Une nouvelle phase de dialogue avec la Serbie exige un cadre clair, une meilleure expertise

Le résultat du dialogue avec la Serbie dépend des préparatifs des parties dans ce processus. Les responsables des négociations et des politiques internationales dans le pays disent que le Kosovo devrait être très prudent pendant le dialogue sur les sujets et la sélection des équipes à négocier. Dans ce contexte, disent-ils, l'important est que [...]
Le résultat du dialogue avec la Serbie dépend des préparatifs des parties dans ce processus. Les responsables des négociations et des politiques internationales dans le pays disent que le Kosovo devrait être très prudent pendant le dialogue sur les sujets et la sélection des équipes à négocier.
Dans ce contexte, selon eux, l'important est que les tables de négociation aient des experts sur le terrain.
Le Kosovo devrait être très prudent quant à la phase de clôture du dialogue avec la Serbie, qui prévoit la normalisation des relations avec cet État. Valon Murtezaj, professeur de négociation internationale et de diplomatie, parle de Radio Kosovo sur des principes qui devraient être considérés comme des dirigeants du processus de dialogue.
“devrait être clair les priorités des sujets qui devraient être avancés à la table des négociations, beaucoup plus devrait être donné importance à la formation d'équipes très professionnelles au Kosovo, beaucoup plus de moyens financiers devraient être ancrés et nous devons aborder la question.
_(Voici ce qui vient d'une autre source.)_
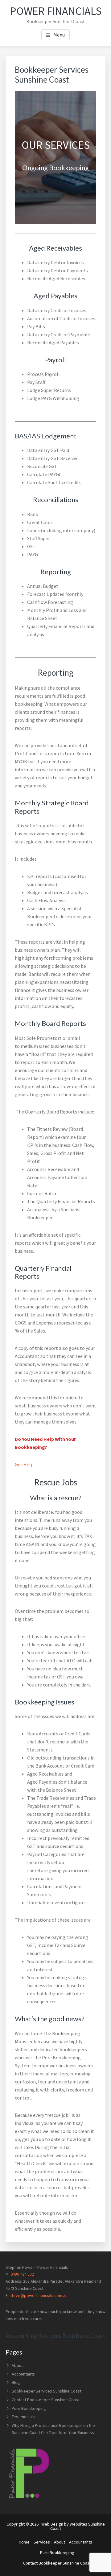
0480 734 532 (22, 2274)
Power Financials (55, 11)
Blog (16, 2382)
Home (24, 2542)
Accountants (23, 2374)
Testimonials (23, 2416)
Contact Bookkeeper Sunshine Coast (46, 2399)
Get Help (24, 1464)
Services (42, 2542)
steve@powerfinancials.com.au (39, 2295)
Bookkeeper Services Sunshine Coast (46, 2391)
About (17, 2365)
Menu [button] (59, 35)
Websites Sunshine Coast (77, 2526)
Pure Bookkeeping (29, 2408)
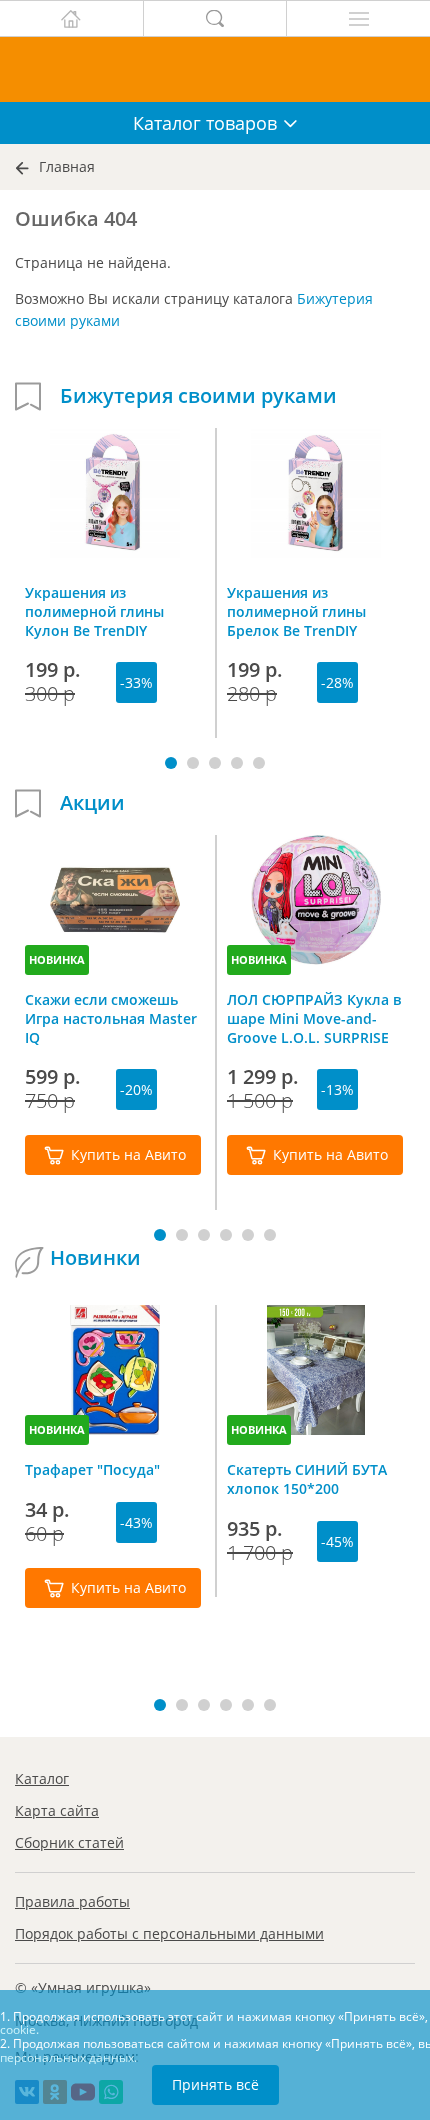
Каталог (42, 1778)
Ce n'est pas un dialogue de seulement deux jours de conversations à Bruxelles, le dialogue est tout au long de l'année, et même quelques années. Et nous devons être clairs sur la concession qui peut être faite, et ce qui ne peut pas devenir concession”, Murtezaj a dit.
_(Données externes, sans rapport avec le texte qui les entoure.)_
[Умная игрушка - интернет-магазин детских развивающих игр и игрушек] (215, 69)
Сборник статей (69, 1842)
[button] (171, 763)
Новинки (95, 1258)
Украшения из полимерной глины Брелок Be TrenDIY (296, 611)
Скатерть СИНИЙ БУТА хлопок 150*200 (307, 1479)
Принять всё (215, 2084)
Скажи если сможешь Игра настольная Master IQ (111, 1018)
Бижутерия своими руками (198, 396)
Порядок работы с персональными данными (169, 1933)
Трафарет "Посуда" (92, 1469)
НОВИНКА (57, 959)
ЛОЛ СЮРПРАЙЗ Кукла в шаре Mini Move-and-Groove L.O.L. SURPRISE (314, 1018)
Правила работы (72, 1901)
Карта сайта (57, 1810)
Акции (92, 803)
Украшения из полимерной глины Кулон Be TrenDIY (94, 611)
Le professeur Murtezaj, qui vient du domaine de la négociation internationale, dit que plus la partie est préparée, plus un processus de négociation est bénéfique. Il appelle l'attention sur le soin des concessions qui mettent en danger la souveraineté du Kosovo ou fonctionnent en tant qu'État.
Plus vous êtes préparé, mieux vous savez ce que vous voulez à la table de négociation, plus vous êtes capable de générer des options sur la table de négociation, plus vous êtes susceptible de bénéficier d'un processus de négociation. Et le contraire, pas moins préparé, moins vous savez ce que vous voulez, plus vous allez faire de concessions à la table de négociation”, a-t-il dit.
La négociation sauf que c'est le travail des politiciens et des fonctionnaires, principalement du travail professionnel, il est donc important de créer de puissantes équipes d'expertise, dit Murtezaj.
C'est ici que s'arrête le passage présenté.